It started with little things. My grandmother would forget words. Having a conversation with her was like filling in a crossword puzzle:
“I’m looking for my…for my… that thing you use to start a…a car.”
No one seemed to think much of it at the time. People get old. People forget things. We didn’t want to name what she had. We didn’t want to give it words.
When she got bitten by a snake, she told my grandfather that a bug had bit her. It wasn’t until the next morning, when her hand was swollen like ripe fruit, that my grandfather knew to take her to the hospital. My aunt asked her what color it was, how it moved when it slithered away. That’s how they knew to give her the right anti-venom.
Words began to lose meaning. My grandmother showed my sister the pictures on her wall. Each one was labeled with a name. She would forget my name sometimes, but she still knew who I was. At least then she did. The last time I visited her, she asked where I was living. “Boston,” I said. She asked me again ten minutes later. I told her again, knowing that it didn’t mean anything to her. It was a name of a place she couldn’t fathom anymore. But she nodded, playing along. She smiled, but her eyes weren’t smiling.
When my grandmother speaks, it’s a jumble of words, like the contents of a torn-up newspaper. Her voice is quiet, so you have to listen carefully. At least that’s what my sister tells me. I haven’t seen my grandmother in two years, except for the occasional photos that my aunt sends me. I wish she wouldn’t send them, because I don’t recognize the woman in those pictures.

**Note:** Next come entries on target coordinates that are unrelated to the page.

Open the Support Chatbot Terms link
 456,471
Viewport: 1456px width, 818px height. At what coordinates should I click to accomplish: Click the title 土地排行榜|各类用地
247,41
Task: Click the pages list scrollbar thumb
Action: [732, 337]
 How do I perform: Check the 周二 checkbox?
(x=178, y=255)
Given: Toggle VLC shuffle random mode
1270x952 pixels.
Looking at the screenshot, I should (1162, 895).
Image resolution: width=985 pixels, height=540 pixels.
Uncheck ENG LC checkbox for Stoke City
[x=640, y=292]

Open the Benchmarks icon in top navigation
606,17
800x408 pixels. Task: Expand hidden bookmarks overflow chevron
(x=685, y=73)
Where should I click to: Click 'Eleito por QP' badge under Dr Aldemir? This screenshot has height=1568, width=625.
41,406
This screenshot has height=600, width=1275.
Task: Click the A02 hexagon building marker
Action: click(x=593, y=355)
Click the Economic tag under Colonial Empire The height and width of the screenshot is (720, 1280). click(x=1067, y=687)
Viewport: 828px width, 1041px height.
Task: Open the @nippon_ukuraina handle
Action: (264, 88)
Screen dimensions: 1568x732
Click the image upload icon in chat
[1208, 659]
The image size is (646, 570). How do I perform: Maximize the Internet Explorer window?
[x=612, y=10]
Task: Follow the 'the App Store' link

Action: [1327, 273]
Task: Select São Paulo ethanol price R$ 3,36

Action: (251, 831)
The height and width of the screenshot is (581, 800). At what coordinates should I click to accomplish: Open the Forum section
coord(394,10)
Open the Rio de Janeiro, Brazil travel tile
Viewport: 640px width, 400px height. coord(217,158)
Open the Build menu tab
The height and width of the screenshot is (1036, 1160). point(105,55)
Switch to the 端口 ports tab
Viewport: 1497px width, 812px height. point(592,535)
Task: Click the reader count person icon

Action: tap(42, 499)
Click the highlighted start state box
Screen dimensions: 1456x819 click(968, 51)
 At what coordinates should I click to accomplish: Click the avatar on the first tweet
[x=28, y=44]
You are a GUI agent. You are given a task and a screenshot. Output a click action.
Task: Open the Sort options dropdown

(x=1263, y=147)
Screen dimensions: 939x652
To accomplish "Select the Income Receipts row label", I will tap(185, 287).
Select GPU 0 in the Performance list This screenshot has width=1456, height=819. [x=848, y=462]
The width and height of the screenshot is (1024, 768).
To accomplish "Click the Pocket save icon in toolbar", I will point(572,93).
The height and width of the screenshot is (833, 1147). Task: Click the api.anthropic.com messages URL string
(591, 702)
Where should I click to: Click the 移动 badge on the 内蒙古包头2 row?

For me, the definition of “grandmother” is a woman who taught me how to buy stamps, who gave me extra candy on Halloween, who made me Polaroid vacation albums, who told me that she prayed everyday that she would live to see my children. I want to thank her for the bracelet she gave me, the one she wore on her wedding day, the one that she gave me the last time she recognized me. I want to tell her that I’m sorry for all the years I went to her house as a kid and watched TV in silence. When I see her in a few months, though, I won’t say any of this. I’ll sit next to her, trying not to notice how thin she is. I’ll say “hi”, hoping maybe she’ll respond with the same, hoping that she’ll say anything, hoping that silence won’t be the last conversation that I’ll ever have with her.